Background
The repair of rotator cuff tears is often complicated by fatty degeneration, which is the combination of lipid accumulation, fibrosis, inflammation and muscle weakness. p38 MAPK is a signaling molecule that plays a central role in these processes. The purpose of this study was to evaluate a small molecule inhibitor of p38 MAPK, SB203580, in reducing fatty degeneration in a preclinical model of rotator cuff injury and repair.
Methods
Adult rats underwent a bilateral supraspinatus tenotomy that was repaired 30 days later. Rats were treated with SB203580 or vehicle every 2 days with injections beginning 3 days prior to surgery, and continued until 7 days after surgery. Two weeks after surgical repair muscles were analyzed using histology, lipid profiling, gene expression and permeabilized muscle fiber contractility.
Results
Inhibition of p38 MAPK resulted in a nearly 49% reduction in fat accumulation and a 29% reduction in collagen content, along with changes in corresponding genes regulating adipogenesis and matrix accumulation.

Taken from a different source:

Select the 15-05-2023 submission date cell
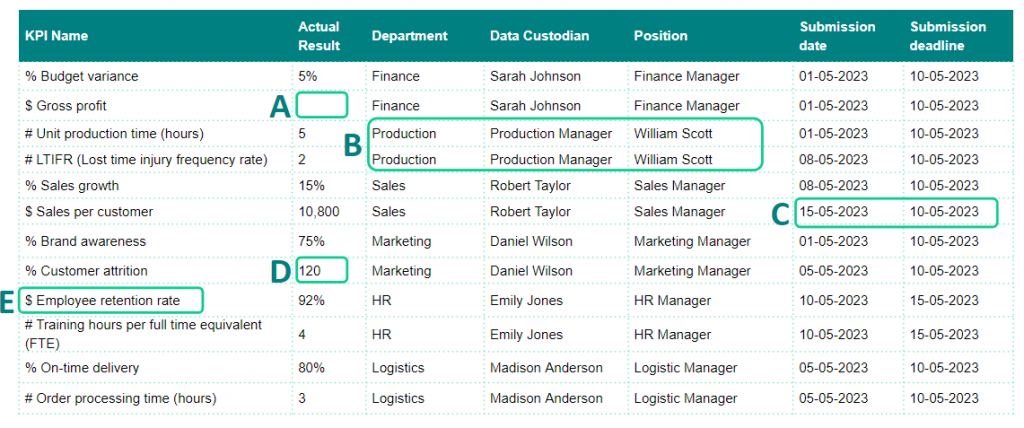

There was also a marked 40–80% decrease in the expression of several proinflammatory genes, including IL1β, IL6 and COX2, and a 360% increase in the antiinflammatory gene IL10. No differences were observed for muscle fiber force production.
Conclusion
Inhibition of p38 MAPK was found to have a significant decrease in intramuscular lipid accumulation and fibrosis that is usually seen in the degenerative cascade of rotator cuff tears, without having negative effects on the contractile properties of the rotator cuff muscle tissue.